* Problem A
List every share count given in the article about the Hims & Hers CFO's share sale.
* Problem B
In the article about the Hims & Hers CFO's share sale, on what date was the Rule 10b5-1 trading plan adopted?

:: Reading passage

Hims & Hers CFO Okupe sells $552k in shares

Published 15/07/2025, 21:34
Hims & Hers CFO Okupe sells $552k in shares

Hims & Hers Health, Inc. NASDAQ:HIMS Chief Financial Officer Oluyemi Okupe, sold 11,581 shares of Class A Common Stock on July 14, 2025, for approximately $552,418. The shares were sold at prices ranging from $47.46 to $47.995.

According to a Form 4 filing with the Securities and Exchange Commission, Okupe also exercised options to acquire 7,587 shares of Class A Common Stock at a price of $5.01, for a total value of $38,010.

Following the sale, Okupe directly owns 54,084 shares of Hims & Hers Health, Inc. Class A Common Stock. Additionally, Okupe indirectly owns 70,575 shares held by the Oluyemi Okupe Separate Property Trust.

The reported transactions were executed under a pre-arranged Rule 10b5-1 trading plan adopted on May 31, 2024.

In other recent news, Hims & Hers has been in the spotlight due to several significant developments. The company recently faced the termination of its partnership with Novo Nordisk (NYSE:NVO), which ended in June 2025. This split followed disagreements over Hims’ sale of compounded semaglutide, leading to allegations from Novo Nordisk of illegal sales and deceptive marketing practices. Despite these challenges, Hims & Hers continues to offer Wegovy at retail prices on its platform.

::::
:: Collected material

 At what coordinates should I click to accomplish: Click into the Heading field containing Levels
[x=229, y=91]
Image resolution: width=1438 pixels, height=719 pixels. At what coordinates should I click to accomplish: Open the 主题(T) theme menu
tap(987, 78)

::::

* Task result A
- 11,581 shares sold
- 7,587 shares acquired by exercising options
- 54,084 shares owned directly after the sale
- 70,575 shares owned indirectly through the Oluyemi Okupe Separate Property Trust

* Task result B
May 31, 2024